On Thursday, the US Senate unanimously passed the Taiwan Travel Act (TTA), a bill meant to improve relations between Washington and Taipei. The bill, which had already passed the House of Representatives, is meant to encourage US and Taiwanese leaders to make more visits to the opposite country and to increase business opportunities for Taiwanese economic representatives in the US. US President Donald Trump is expected to sign it into law.
It was all love between the US and Taiwan on Twitter. The US State Department described Taiwan as "a vital partner, a democratic success story & a force for good in the world." Taiwanese President Tsai Ing-wen thanked the US, calling their alliance "a key pillar of peace & stability for the Indo-Pacific region."
#TaiwanTravelAct symbolizes the #US Congress' longstanding support for #Taiwan. The Taiwan-US partnership is a key pillar of peace & stability for the Indo-Pacific region & I am grateful to all members of Congress who supported this important bill
— 蔡英文 Tsai Ing-wen (@iingwen) March 1, 2018
Appreciate comments made by @StateDept on #Taiwan being “a vital partner, a democratic success story & a force for good in the world.” We look fwd to continued work with US government to further Taiwan-US relations
— 蔡英文 Tsai Ing-wen (@iingwen) March 2, 2018
Naturally, Beijing was displeased. "China is strongly dissatisfied with this and resolutely opposes it and has already lodged stern representations with the US side," said Foreign Ministry spokesperson Hua Chunying.
China's Taiwan Affairs Office offered a terse but threatening statement. "We also sternly warn Taiwan: do not rely on foreigners to build yourselves up or it will only draw the fire upon you," they wrote.
All acknowledgments of Taiwan are bound to annoy China because to Beijing, there is no country called Taiwan. There is only Chinese Taipei, a wayward province of the People's Republic of China and last remnant of the civil war that ended with the PRC's founding in 1949, that will eventually reunify with the mainland. This insistence underpins the so-called One China policy.
For all intents and purposes, though, Taiwan is a sovereign state, but to placate the mighty Beijing most nations in the world do not formally recognize it as such. Even the US does not formally recognize Taiwan — the TTA mentions the Taipei Economic and Cultural Representative Office (TECRO), which provides all the services of a Taiwanese embassy in the US but can't call itself an embassy.
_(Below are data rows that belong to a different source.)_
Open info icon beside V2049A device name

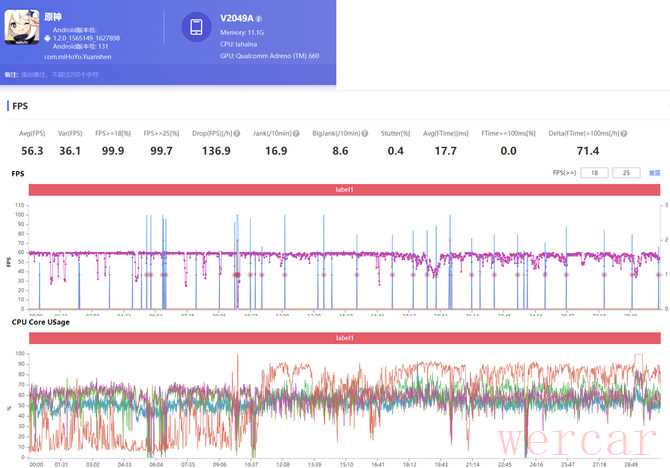(x=259, y=18)
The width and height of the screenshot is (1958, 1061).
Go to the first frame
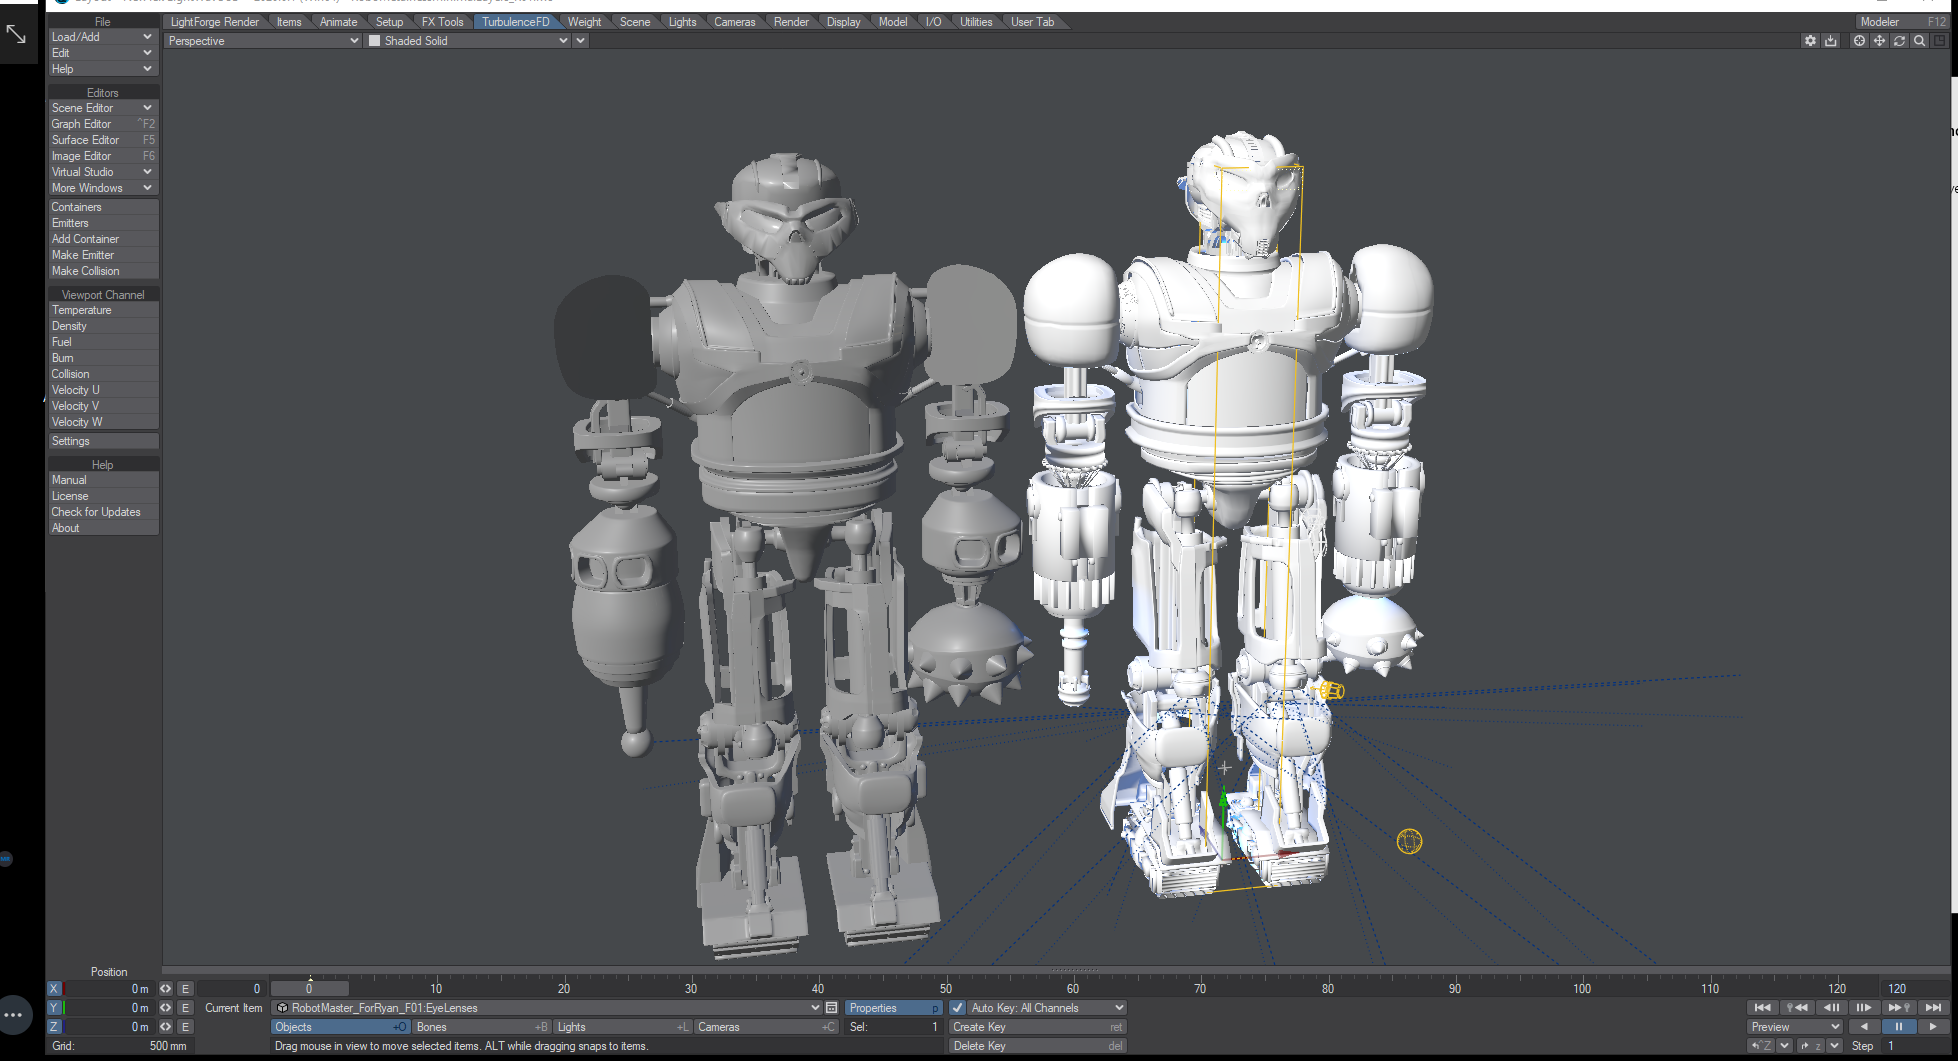(1763, 1007)
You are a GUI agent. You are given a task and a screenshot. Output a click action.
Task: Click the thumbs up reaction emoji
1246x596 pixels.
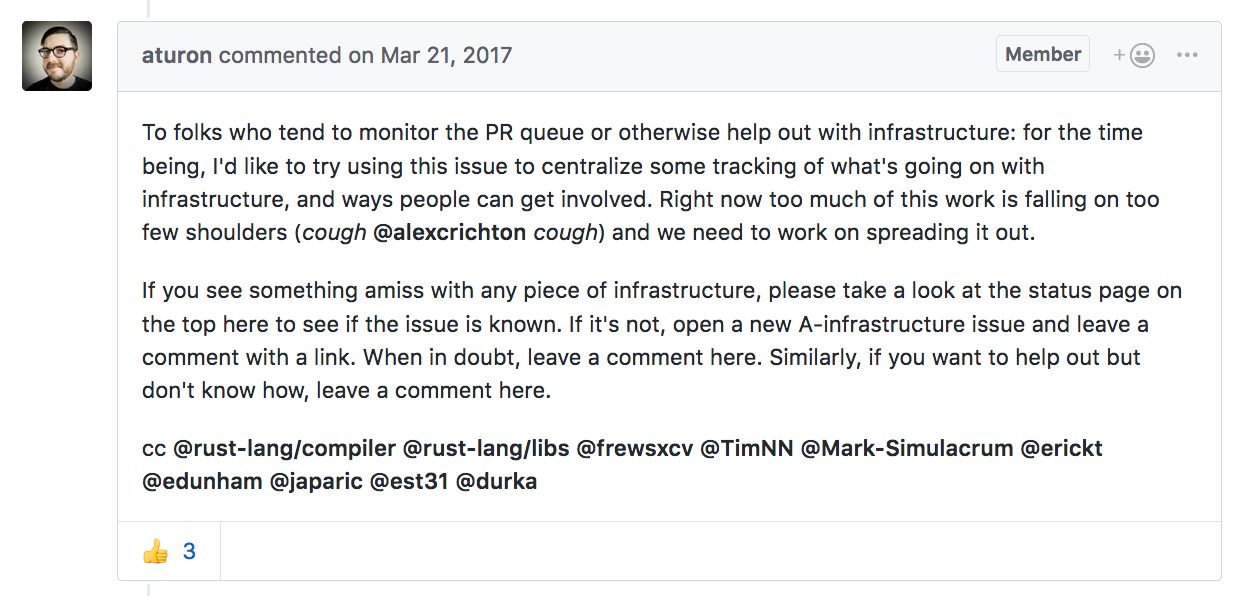155,551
After a 1992 consensus, China and Taiwan have both held that there is only one China with only one sovereign government, although naturally they disagreed on which was the legitimate China and which was the renegade.
In 2016, Tsai came into office and refused to affirm the consensus, breaking tradition with her predecessors. While she stopped short of vocally declaring Taiwan an independent state, her refusal incensed Beijing and relations broke down.
China Daily, a newspaper owned by the Communist Party of China, warned Tsai that China would not hesitate to use military force should Taiwan formally declare independence. The similarly party-owned Global Times added that China might retaliate against the law with "targeted measures against pro-independence forces in Taiwan."
"Militarily, the strength of the People's Liberation Army has fundamentally changed the military and political situation… Thanks to its rapid growth, the Chinese mainland is now granted unparalleled strategic initiative across the Taiwan Straits," the paper continued.
The Global Times went on to note that since US has vowed to defend Taiwan should China ever attack, the bill gives "substance to the observation that the descent into hell is easy."
The TTA further reflects "growing nationalist sentiment in the US in the face of China's rise," Global Times wrote. "Bellicosity has peaked in [the US] Congress and legislators approved the bill to vent their anxieties about China."
Since relations opened with the mainland in the 1970s, US leaders have played the delicate dance of supporting Taiwan without overly irritating Beijing. However, Trump, then president-elect, accepted a congratulatory phone call from Tsai in December 2016.
The call was the first time since 1979 that a US president or president-elect spoke publicly with the Taiwanese president.
Tsai has also bolstered defense ties with the US. After several provocative Chinese military exercises in the strait, in October she announced a defense spending increase of 2 to 3 percent and the purchase of US weapons. Taipei and Washington are also planning a joint defense industry conference to be held in Taiwan in May.